### [OBJECTIVE]
Convert every line of the data below into a Markdown table with two columns, Row and Text, numbering the rows in order and skipping blank lines. Leave the pictures out of the table.

### [GIVEN INFORMATION]
------------------------------------------------------------------------

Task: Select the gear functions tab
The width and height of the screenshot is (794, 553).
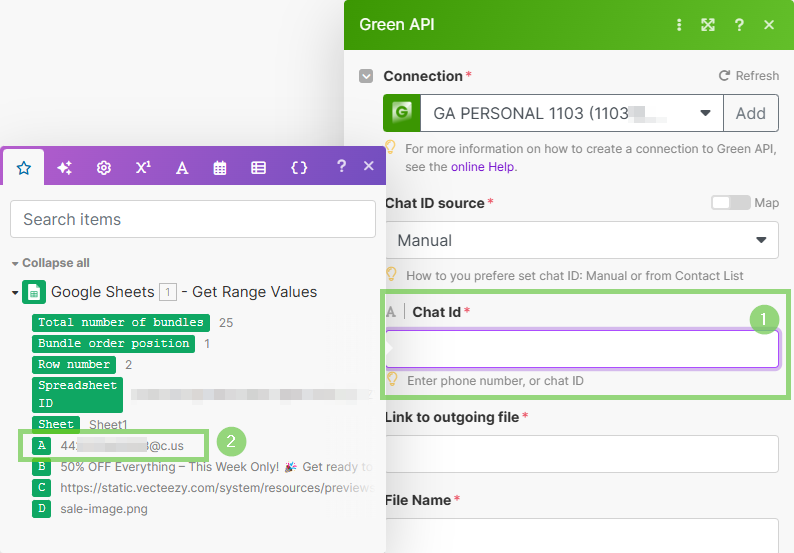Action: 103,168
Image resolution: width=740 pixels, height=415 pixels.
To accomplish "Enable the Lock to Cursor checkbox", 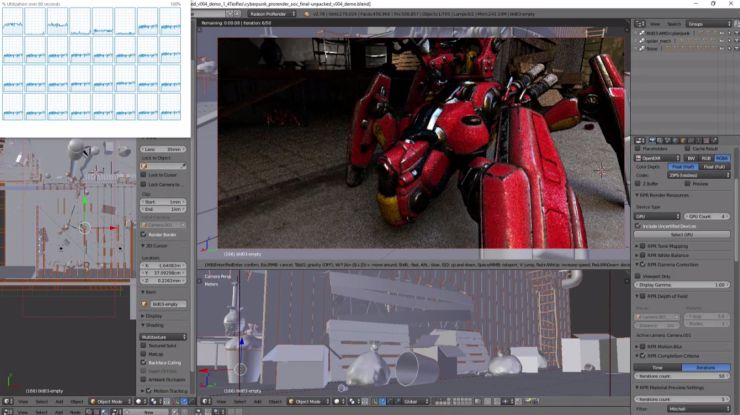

------------------------------------------------------------------------

### [THE OUTPUT]
| Row | Text |
|---|---|
| 1 | Task: Select the gear functions tab |
| 2 | The width and height of the screenshot is (794, 553). |
| 3 | Action: 103,168 |
| 4 | Image resolution: width=740 pixels, height=415 pixels. |
| 5 | To accomplish "Enable the Lock to Cursor checkbox",  |